Throughout the course, we will be using Python to programmatically access potentially vulnerable web sites. This assignment will introduce you to some of the basic packages and programming constructs for doing so.

For the lab, we will be asking you to document completion by taking screenshots of your output that include your OdinID (e.g. wuchang) somewhere within the image. You may do so via a Notepad application, a terminal screen, or within the window itself as shown below.

There are several options you may use for running the Python programs in this course.

VSCode

If you prefer running within an integrated development environment, one option for running Python programs is through Visual Studio Code. Versions of VSCode are available for all modern operating systems (https://code.visualstudio.com/) and the Python interpreter can be installed from within it. Once installed, an integrated "Run" button is included that will automatically launch the Python interpreter in the Terminal window below which will show the output of the program.

Note that if one uses a package that is not included by default in the Python interpreter you're using, you must install it in the Terminal window (e.g pip install requests bs4).

Linux (Ubuntu 20.04)

Alternatively, you can run Python scripts within a virtual environment in a Linux shell. The code used will require Python >= 3.8. This is installed by default on Ubuntu systems beyond 20.04. Perform the following in a directory you choose to work on this lab in:

sudo apt update -y
sudo apt install virtualenv python3-pip
virtualenv -p python3 env
source env/bin/activate
pip install requests bs4 httpx

You may then choose to run programs line-by-line in the interpreter by invoking it without arguments (e.g. python3):

Or on a file containing your entire program (e.g. python3 lab-simple.py).

repl.it

Perhaps the easiest, but maybe the slowest, way to run Python is via https://repl.it. Set up an account on repl.it (https://repl.it ) using your @pdx.edu e-mail address. Repl.it is an on-line programming language run-time hosted in the cloud. The site supports Python and manages Python packages that your program includes seamlessly, allowing you to focus on programming. Simply edit your code within its IDE and then click "Run". It will automatically install the appropriate packages (e.g. requests, BeautifulSoup, etc.) and provide you with an isolated container to execute your program in as shown below.

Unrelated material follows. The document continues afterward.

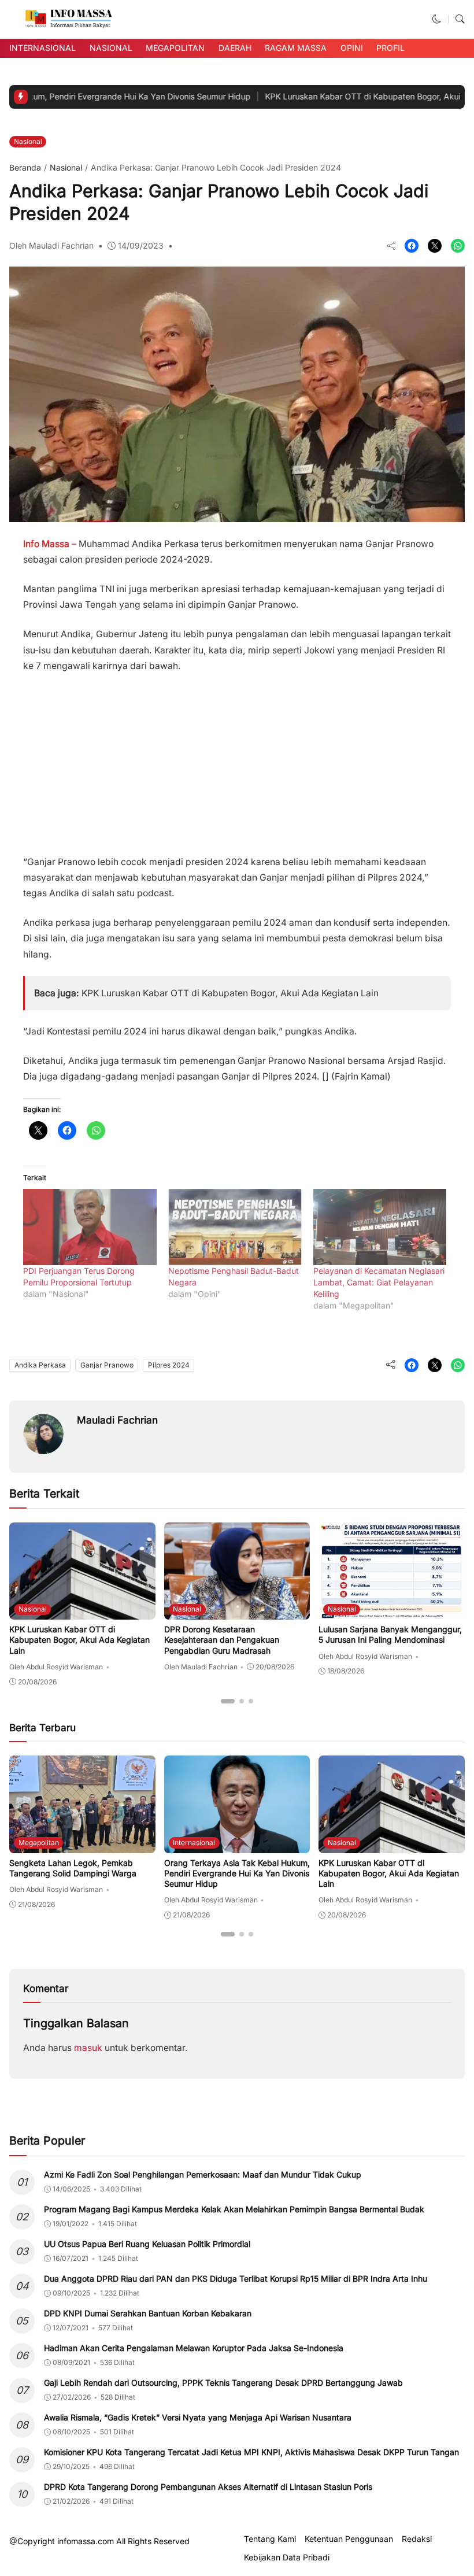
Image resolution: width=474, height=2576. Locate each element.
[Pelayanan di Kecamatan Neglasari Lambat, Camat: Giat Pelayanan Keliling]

We will be using repl.it for the performance measurement part of this lab. Note that if the packages you use in your program are not automatically installed by the site, you may manually do so by visiting the command-line terminal and running the package installation command:

pip install requests bs4 httpx

Note that the repl.it site assumes your program will be contained in "main.py". When the "Run" button is clicked, the site begins execution there.

Jupyter Lab notebooks

Jupyter notebooks provide a browser-based development environment that allows one to interactively run Python code. You can visit https://jupyter.org/ for directions on how to set up a notebook either locally on your own machine or in a hosted environment on mybinder.org as shown below:

You may also use Google's Colab, a hosted service for running Juypter notebooks from Google Drive.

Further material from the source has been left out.